In 2002, the Salt Lake City Olympics came to a close, the same day Canada won its first hockey gold in 50 years and three cross-country skiers were thrown out of the games for using a performance-enhancing drug.

In 2008, Cuba’s parliament named Raul Castro president, ending nearly 50 years of rule by his brother Fidel.

In 2011, Discovery, the world’s most traveled spaceship, thundered into orbit for the final time, heading toward the International Space Station on a journey marking the beginning of the end of the shuttle era.

In 2012, Jan Berenstain who with her husband, Stan, wrote and illustrated the Berenstain Bears books, died in Solebury Township, Pennsylvania at age 88.

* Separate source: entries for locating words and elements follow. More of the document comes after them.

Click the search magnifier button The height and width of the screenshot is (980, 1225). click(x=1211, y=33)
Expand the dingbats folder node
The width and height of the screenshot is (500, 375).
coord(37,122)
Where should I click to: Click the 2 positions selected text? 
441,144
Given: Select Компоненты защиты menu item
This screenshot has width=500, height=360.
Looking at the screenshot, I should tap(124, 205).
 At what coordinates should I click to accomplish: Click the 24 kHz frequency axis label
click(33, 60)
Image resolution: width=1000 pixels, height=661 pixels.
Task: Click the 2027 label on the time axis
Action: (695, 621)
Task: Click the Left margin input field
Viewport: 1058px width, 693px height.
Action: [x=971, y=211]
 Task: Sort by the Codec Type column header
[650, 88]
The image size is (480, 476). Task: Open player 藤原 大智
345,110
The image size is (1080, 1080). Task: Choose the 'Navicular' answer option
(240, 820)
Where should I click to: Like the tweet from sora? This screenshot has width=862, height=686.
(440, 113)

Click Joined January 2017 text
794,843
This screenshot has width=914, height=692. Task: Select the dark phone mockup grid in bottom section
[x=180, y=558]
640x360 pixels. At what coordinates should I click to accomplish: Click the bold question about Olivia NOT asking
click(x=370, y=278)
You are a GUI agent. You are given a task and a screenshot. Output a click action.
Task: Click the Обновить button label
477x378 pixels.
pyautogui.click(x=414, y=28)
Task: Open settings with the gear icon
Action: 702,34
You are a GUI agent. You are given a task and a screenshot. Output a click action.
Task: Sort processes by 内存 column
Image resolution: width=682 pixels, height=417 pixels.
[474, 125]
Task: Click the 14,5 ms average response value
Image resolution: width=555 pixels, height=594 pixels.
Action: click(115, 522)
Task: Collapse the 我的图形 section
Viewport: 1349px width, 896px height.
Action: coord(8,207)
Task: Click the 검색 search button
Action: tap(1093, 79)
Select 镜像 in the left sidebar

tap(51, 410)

In 2015, the Justice Department announced that George Zimmerman, the former neighborhood watch volunteer who fatally shot Trayvon Martin in a 2012 confrontation, would not face federal charges.

In 2020, former Hollywood mogul Harvey Weinstein was convicted in New York on charges of rape and sexual assault involving two women. (Weinstein was sentenced to 23 years in prison.)

In 2022, Russia began a full-scale invasion of Ukraine, launching airstrikes on cities and military bases and sending troops and tanks from multiple directions.